Extract to read —
[Begin]

[Owasp-appsensor-project] GSoC 2016 Trend Monitoring Analysis Engine

John Melton jtmelton at gmail.com
Mon Mar 21 04:18:33 UTC 2016


Sounds great - thanks Tim!

On Mon, Mar 21, 2016 at 12:10 AM, Timothy Sum Hon Mun <
timothy22000 at gmail.com> wrote:

> Dear John,
>
> Thanks for your feedback and support so far. With regards to the kafka
> ticket, I will keep in mind what you said. I'll update you if I do start
> dabbling in it or create a PR.
>
> Best Regards,
> Tim
>
> On Wed, Mar 16, 2016 at 2:32 AM, John Melton <jtmelton at gmail.com> wrote:
>
>> Tim,
>> Responses inline.
>> Thanks,
>> John
>>
>> On Tue, Mar 15, 2016 at 2:26 PM, Timothy Sum Hon Mun <
>> timothy22000 at gmail.com> wrote:
>>
>>> Dear John,
>>>
>>> Sorry for the late reply. Been busy for my last few weeks of placement.
>>> :) Hope you are doing well. Responses inline with regards to GSoC.
>>>
>>> Side note: I notice that there are 3 new issues open with regards to the
>>> appsensor (elasticsearch, kafka, and mongo query) and I am wondering if
>>> anybody is working on any of them? I am keen to help out with the kafka one
>>> (although I might start work on it in April/May when I am done with my
>>> placement bar the report). I read on the version 0.9, its new consumer API
>>> and security features.

[End]

Dataset section —

[Begin]

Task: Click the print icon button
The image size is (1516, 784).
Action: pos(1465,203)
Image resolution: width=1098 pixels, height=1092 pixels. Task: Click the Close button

[End]

Challenges —
1. According to the AppSensor email thread, which three new AppSensor issues did Tim notice were open?
2. Extend the AppSensor email thread, writing on from its last sentence.
The listing has no role in this work.

Answers —
1. Elasticsearch, kafka, and mongo query.

2.
>>>
>>
>> Yep, that's correct. I'm currently working on elasticsearch and mongo.
>> Kafka is not yet assigned, and if you want to tackle it, that'd be great.
>>
>>
>>> I suppose the scope of that issue covers upgrading, ensuring nothing
>>> breaks and the new consumer API with the new security features being a
>>> separate issue? We can discuss on the issue ticket itself.
>>>
>>
>> Yes, that's the main idea. We want to move to the new consumer api and
>> enable support for the new security features. We'll need to work with the
>> community to see what the needs are. My preference is to _require_ using
>> the new security features, but there are likely still many deployments
>> lower than 0.9, so we may enable security by default, and have a temporary
>> way to disable it. After a few months, we should remove that to ensure
>> folks are using kafka properly.
>>
>>
>>>
>>> Kind Regards,
>>> Tim
>>>
>>> On Tue, Mar 8, 2016 at 5:27 PM, John Melton <jtmelton at gmail.com> wrote:
>>>
>>>> Responses inline.
>>>>
>>>> On Tue, Mar 8, 2016 at 4:33 AM, Timothy Sum Hon Mun <
>>>> timothy22000 at gmail.com> wrote:
>>>>
>>>>> Hi John,
>>>>>
>>>>> Thanks for getting back to me. It was good hearing back from you. I've
>>>>> replied to you inline below.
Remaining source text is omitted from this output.